──────── Records for the task

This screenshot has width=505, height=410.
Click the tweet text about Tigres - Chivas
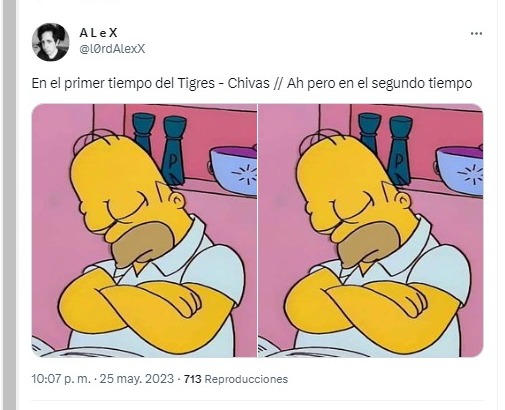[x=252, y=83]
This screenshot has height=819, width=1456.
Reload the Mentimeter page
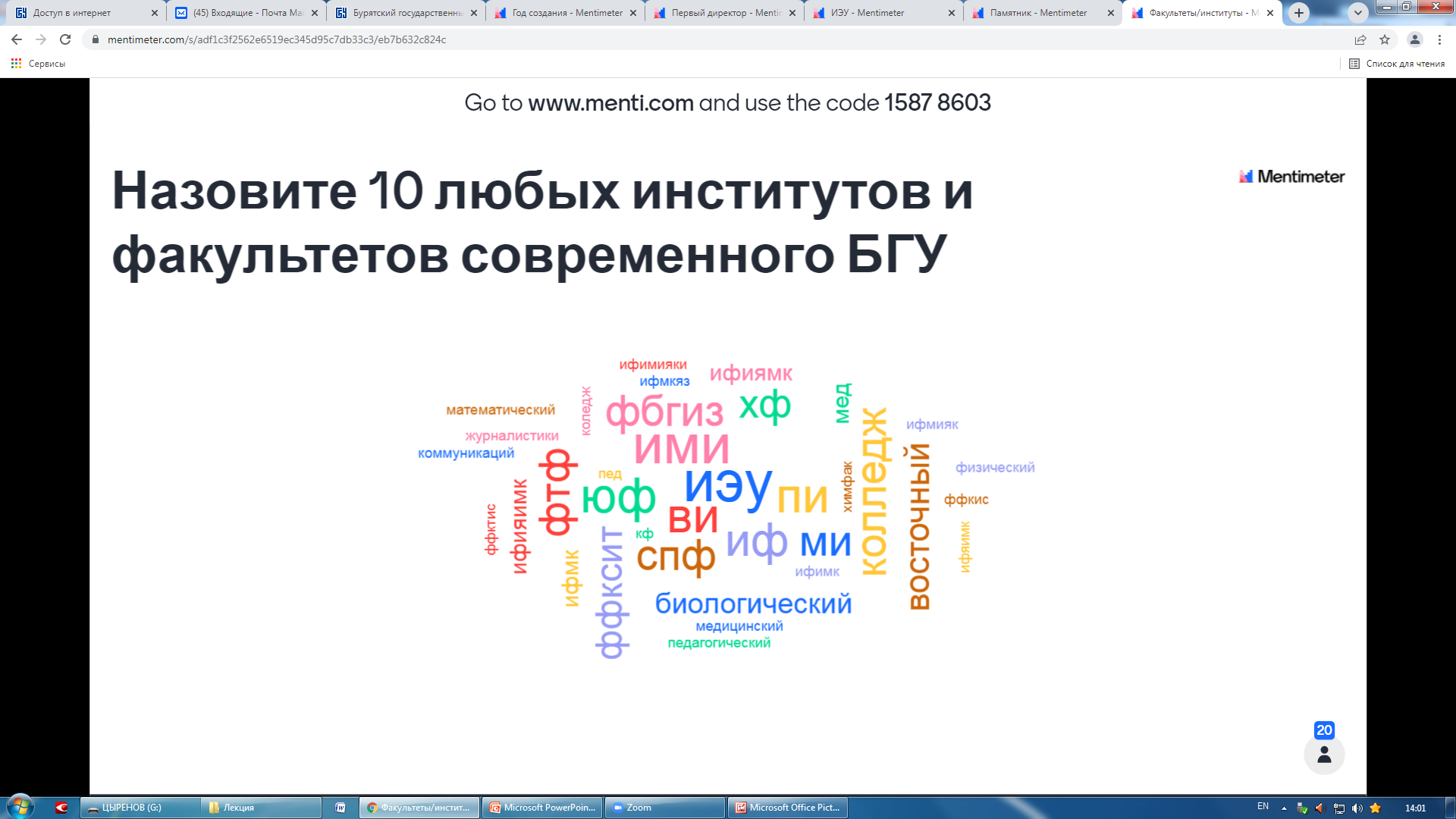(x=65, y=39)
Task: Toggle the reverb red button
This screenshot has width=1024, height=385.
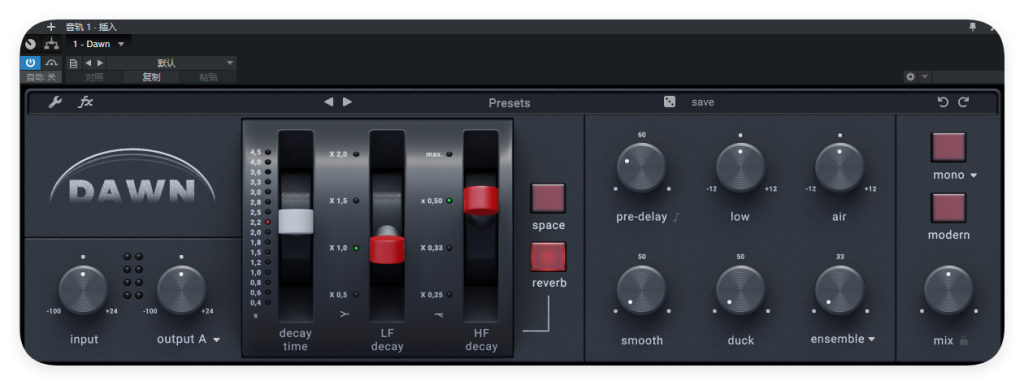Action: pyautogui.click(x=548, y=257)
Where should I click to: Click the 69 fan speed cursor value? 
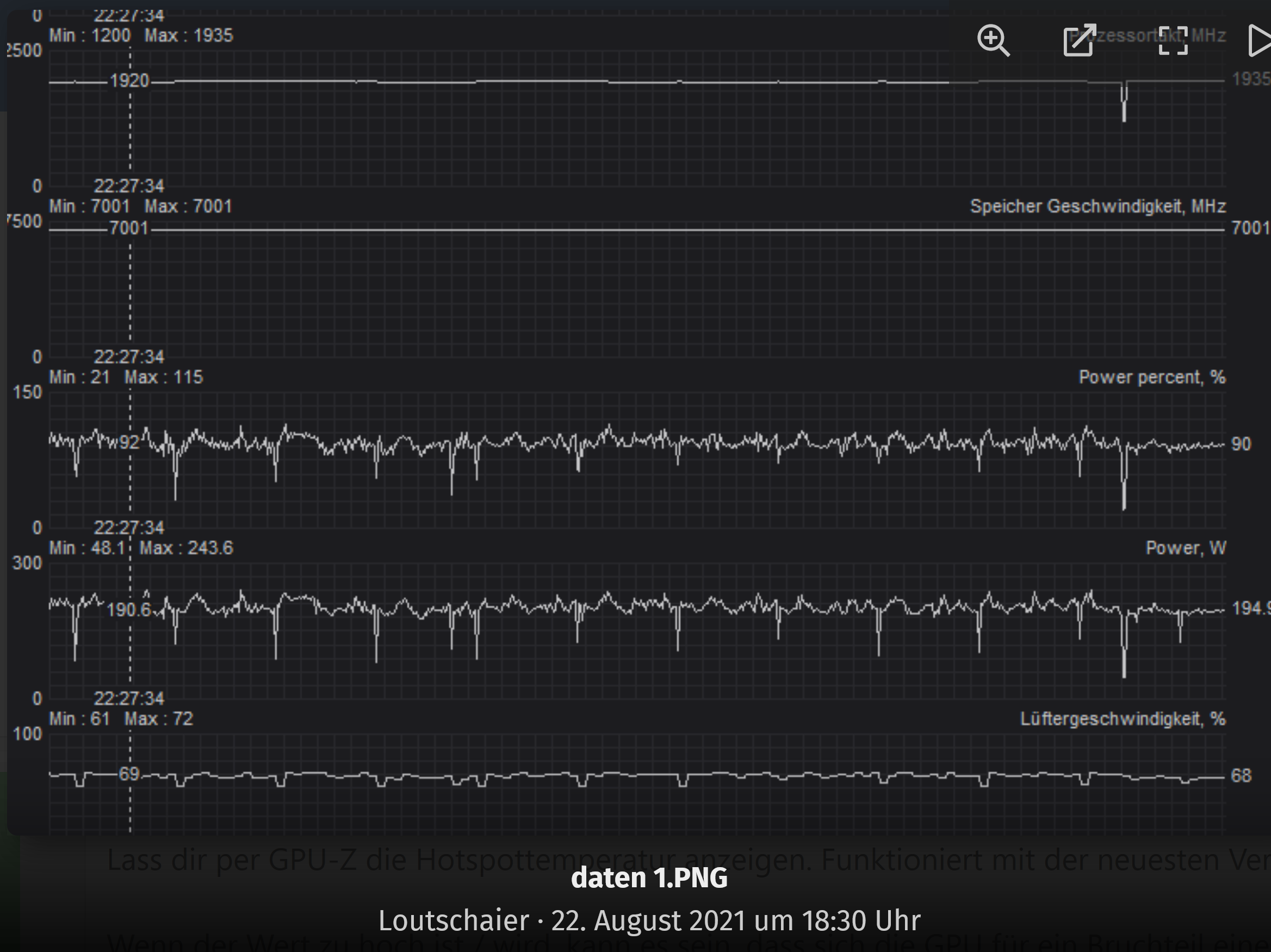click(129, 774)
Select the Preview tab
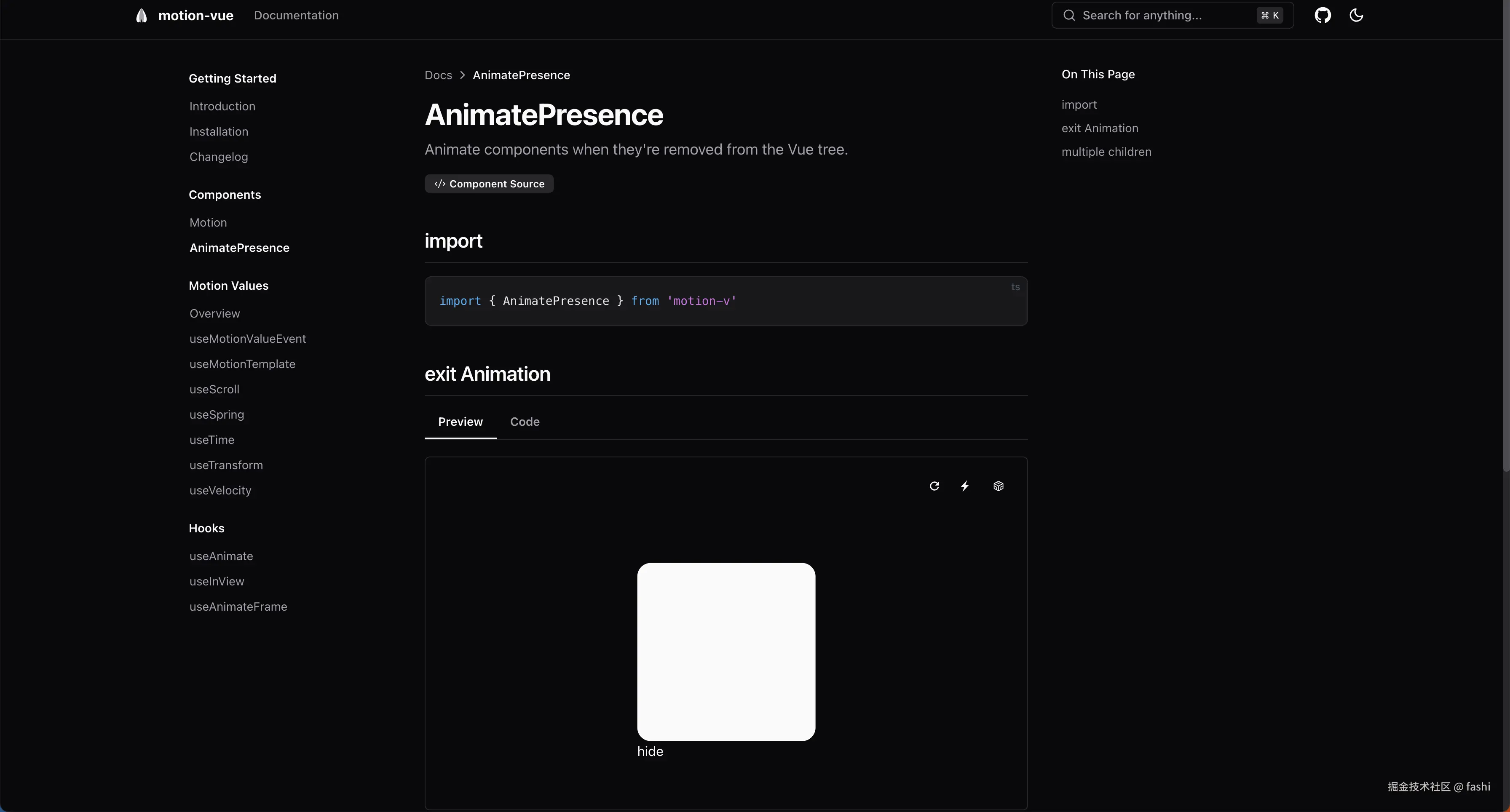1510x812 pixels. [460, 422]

────────────────

▶ **Short exercise**: Lay out the data above as a two-column CSV with the columns "instruction" and "response". Give one row for each item, with its text and its answer each in a single quoted field and line breaks turned into spaces, and leave the pictures out.

▶ **Result of the task**:
instruction,response
"This screenshot has width=505, height=410. Click the tweet text about Tigres - Chivas","[x=252, y=83]"
"This screenshot has height=819, width=1456. Reload the Mentimeter page","(x=65, y=39)"
"Task: Toggle the reverb red button This screenshot has width=1024, height=385.","Action: pyautogui.click(x=548, y=257)"
"Where should I click to: Click the 69 fan speed cursor value?","click(129, 774)"
"Select the Preview tab","1510x812 pixels. [460, 422]"